Reading is Unnatural: Designing with the Mind in Mind

By Jeff Johnson

Reading is a complex, taxing process, particularly for unskilled readers. While speaking and understanding spoken language is a natural human ability, reading is not. Technical communicators can increase reading speed and comprehension with careful, science-based design.

This article is an abridged excerpt from the book Designing with the Mind in Mind: Simple Guide to Understanding User Interface Guidelines, Third Edition. Some explanations and examples have been removed due to space constraints.

Most people in industrialized nations grow up in households and school districts that promote education and reading. They learn to read as young children and become good readers by adolescence. As adults, most of our activities during a normal day involve reading. Reading is, for most educated adults, automatic, leaving our conscious minds free to ponder the meaning and implications of what we are reading.

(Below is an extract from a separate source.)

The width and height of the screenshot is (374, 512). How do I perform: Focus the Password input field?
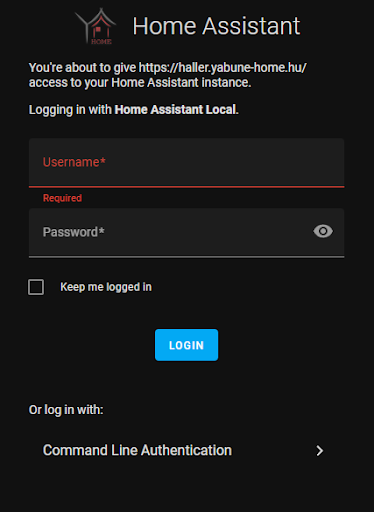pos(186,233)
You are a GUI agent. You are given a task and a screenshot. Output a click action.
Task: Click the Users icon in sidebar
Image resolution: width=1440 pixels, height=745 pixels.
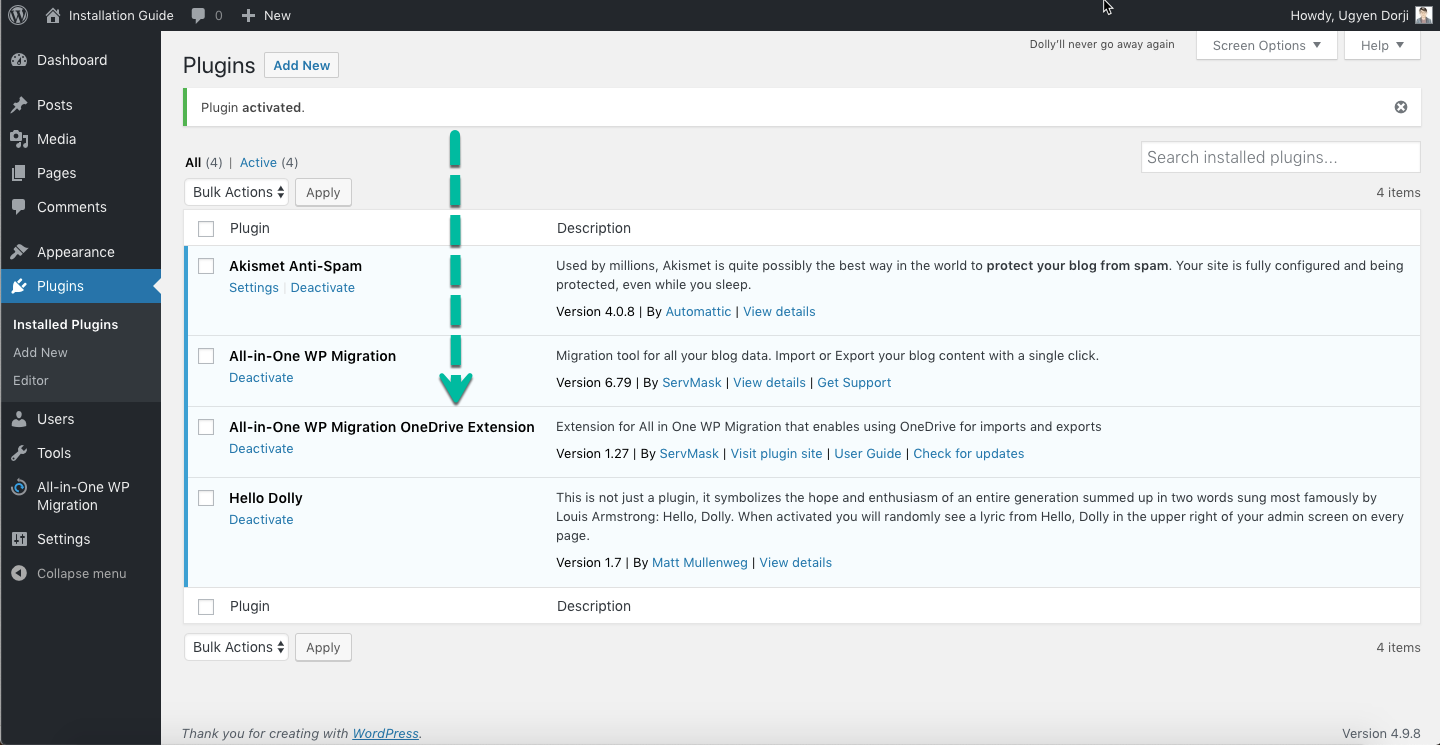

Because of this background, it is common for good readers to consider reading a “natural” human activity, like speaking.

We Are Wired for Language but Not for Reading

Speaking and understanding spoken language is a natural human ability, but reading is not. Over hundreds of thousands — perhaps millions — of years, the human brain evolved the neural structures necessary to support spoken language. Humans are born with an innate ability to learn, with no systematic training, whatever language they are exposed to. After early childhood, this ability decreases significantly. For example, newborn babies can hear and distinguish all the sounds of all languages, but as they learn the language of their home environment, they lose the ability to distinguish sounds that are not distinguished in that language.¹ By adolescence, learning a new language is the same as learning any other skill — it requires instruction and practice, and the learning and processing are handled by different brain areas from those that handled it in early childhood.²

In contrast, writing and reading did not exist until a few thousand years BCE and did not become commonplace until only four or five centuries ago — long after the human brain had evolved into its modern state. At no time during childhood do our brains show any special innate ability to learn to read. Instead, reading is an artificial skill that we learn by systematic instruction and practice, like playing a violin, juggling, or reading music.²

Many People Never Learn to Read Well, or at All

Because people are not innately “wired” to learn to read, children who either lack caregivers who read to them or receive inadequate reading instruction in school may never learn to read. There are a great many such people, especially in the developing world. By comparison, very few people never learn a spoken language. Some people who do learn to read never become good at it.

A person’s ability to read is specific to a language and script (a system of writing). To see what text looks like to someone who cannot read, look at a paragraph printed in a language and script that you do not know (Figure 1).

Alternatively, you can approximate the feeling of illiteracy by taking a page written in a familiar script and language and turning it upside down. Turn this magazine upside down and try reading the next few paragraphs. This exercise only approximates the feeling of illiteracy. You will discover that the inverted text appears foreign and illegible at first, but after a minute you will be able to read it, albeit slowly and laboriously.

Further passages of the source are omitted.